---------- EXTRACTED INFORMATION

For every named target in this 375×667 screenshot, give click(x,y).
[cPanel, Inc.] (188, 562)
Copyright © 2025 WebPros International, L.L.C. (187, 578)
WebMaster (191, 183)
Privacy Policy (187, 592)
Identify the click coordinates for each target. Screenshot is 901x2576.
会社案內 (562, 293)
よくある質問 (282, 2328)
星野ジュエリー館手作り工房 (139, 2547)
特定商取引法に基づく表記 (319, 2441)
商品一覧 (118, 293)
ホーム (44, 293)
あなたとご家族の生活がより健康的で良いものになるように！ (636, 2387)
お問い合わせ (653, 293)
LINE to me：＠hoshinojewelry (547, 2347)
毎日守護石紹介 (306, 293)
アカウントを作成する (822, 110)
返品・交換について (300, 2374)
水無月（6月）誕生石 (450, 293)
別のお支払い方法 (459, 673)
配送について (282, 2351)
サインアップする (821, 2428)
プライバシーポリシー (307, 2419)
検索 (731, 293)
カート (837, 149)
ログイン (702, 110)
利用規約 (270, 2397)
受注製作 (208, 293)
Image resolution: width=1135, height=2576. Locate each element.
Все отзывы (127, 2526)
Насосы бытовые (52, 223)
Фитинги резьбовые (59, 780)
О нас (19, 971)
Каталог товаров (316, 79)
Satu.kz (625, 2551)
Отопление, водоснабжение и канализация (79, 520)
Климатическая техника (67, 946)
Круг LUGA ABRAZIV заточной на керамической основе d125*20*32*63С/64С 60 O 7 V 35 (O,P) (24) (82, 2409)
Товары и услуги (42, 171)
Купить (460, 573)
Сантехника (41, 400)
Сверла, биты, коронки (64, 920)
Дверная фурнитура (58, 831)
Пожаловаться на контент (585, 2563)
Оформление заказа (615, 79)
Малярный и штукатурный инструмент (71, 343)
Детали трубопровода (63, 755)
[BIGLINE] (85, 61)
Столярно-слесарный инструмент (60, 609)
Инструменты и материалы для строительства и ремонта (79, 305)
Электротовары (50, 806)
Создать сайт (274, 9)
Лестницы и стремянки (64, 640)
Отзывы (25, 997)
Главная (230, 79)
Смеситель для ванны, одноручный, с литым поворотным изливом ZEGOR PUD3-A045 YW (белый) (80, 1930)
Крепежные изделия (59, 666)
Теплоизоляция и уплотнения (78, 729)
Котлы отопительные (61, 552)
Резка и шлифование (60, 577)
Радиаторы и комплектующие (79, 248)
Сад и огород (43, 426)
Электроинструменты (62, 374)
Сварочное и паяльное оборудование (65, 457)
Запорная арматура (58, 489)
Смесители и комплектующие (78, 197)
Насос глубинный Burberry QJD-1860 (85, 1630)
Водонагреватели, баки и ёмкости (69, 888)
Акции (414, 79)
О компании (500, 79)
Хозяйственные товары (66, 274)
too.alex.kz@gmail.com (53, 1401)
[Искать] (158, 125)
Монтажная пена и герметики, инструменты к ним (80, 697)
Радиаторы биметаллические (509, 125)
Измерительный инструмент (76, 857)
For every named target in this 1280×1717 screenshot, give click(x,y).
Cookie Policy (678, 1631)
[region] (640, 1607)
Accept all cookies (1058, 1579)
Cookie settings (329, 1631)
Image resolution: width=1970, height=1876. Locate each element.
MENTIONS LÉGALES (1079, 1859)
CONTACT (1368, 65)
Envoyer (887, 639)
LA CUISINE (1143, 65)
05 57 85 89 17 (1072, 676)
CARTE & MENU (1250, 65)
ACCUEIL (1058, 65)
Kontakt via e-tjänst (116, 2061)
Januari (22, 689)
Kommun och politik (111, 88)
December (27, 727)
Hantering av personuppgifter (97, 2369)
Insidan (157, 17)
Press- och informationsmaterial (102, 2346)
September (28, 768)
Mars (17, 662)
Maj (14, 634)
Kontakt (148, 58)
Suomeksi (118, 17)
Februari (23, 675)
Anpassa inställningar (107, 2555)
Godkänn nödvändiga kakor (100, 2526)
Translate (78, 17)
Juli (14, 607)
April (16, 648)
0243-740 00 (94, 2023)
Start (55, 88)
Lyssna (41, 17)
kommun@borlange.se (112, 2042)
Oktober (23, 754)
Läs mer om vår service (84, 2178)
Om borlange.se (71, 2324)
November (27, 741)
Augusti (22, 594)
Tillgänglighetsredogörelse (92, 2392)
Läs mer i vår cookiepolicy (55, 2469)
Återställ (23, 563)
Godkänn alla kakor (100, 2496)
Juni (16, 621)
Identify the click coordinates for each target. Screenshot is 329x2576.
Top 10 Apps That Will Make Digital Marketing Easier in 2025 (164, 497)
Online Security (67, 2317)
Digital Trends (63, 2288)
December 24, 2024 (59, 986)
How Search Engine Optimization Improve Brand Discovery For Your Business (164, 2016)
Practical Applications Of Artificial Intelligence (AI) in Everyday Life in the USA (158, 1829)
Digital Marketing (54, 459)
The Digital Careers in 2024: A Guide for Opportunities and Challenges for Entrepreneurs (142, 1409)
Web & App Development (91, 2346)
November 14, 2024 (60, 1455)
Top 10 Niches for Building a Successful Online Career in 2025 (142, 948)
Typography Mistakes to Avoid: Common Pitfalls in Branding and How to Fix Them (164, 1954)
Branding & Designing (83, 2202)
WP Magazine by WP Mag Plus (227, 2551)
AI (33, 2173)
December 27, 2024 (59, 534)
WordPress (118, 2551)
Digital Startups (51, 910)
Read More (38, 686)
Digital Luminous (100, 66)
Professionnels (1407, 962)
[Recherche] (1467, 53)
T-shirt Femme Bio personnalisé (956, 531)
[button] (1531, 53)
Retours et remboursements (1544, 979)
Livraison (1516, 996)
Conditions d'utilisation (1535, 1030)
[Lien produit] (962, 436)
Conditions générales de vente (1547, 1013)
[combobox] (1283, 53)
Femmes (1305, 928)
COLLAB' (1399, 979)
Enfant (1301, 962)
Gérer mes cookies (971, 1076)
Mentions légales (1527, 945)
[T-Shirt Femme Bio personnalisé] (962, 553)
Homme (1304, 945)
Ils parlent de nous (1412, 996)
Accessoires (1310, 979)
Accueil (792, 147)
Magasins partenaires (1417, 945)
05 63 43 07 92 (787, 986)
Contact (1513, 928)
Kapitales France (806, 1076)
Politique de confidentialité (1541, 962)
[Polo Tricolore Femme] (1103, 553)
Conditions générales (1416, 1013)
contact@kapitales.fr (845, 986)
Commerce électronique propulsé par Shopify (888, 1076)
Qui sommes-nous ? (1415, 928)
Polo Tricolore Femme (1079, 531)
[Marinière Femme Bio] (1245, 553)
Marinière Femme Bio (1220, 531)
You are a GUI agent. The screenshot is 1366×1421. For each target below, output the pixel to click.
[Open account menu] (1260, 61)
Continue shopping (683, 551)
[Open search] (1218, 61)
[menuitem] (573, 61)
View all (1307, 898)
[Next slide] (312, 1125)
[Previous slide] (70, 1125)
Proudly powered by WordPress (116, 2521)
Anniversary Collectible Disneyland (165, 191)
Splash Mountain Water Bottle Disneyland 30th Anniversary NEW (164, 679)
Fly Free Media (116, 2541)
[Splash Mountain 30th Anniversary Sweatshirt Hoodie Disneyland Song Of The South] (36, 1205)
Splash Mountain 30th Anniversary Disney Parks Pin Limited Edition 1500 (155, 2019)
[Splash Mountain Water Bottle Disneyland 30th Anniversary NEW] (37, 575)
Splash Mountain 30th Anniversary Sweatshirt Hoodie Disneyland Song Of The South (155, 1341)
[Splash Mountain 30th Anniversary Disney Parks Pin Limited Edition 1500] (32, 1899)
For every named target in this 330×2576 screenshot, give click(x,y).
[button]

--------------------

YOUR GOAL
For this exercise, please output exactly the lines above starting at the line with "Kommun och politik (111, 88)" and ending at the line with "Screenshot is 329x2576.", ends included.

RESULT
Kommun och politik (111, 88)
December (27, 727)
Hantering av personuppgifter (97, 2369)
Insidan (157, 17)
Press- och informationsmaterial (102, 2346)
September (28, 768)
Mars (17, 662)
Maj (14, 634)
Kontakt (148, 58)
Suomeksi (118, 17)
Februari (23, 675)
Anpassa inställningar (107, 2555)
Godkänn nödvändiga kakor (100, 2526)
Translate (78, 17)
Juli (14, 607)
April (16, 648)
0243-740 00 (94, 2023)
Start (55, 88)
Lyssna (41, 17)
kommun@borlange.se (112, 2042)
Oktober (23, 754)
Läs mer om vår service (84, 2178)
Om borlange.se (71, 2324)
November (27, 741)
Augusti (22, 594)
Tillgänglighetsredogörelse (92, 2392)
Läs mer i vår cookiepolicy (55, 2469)
Återställ (23, 563)
Godkänn alla kakor (100, 2496)
Juni (16, 621)
Identify the click coordinates for each target. Screenshot is 329x2576.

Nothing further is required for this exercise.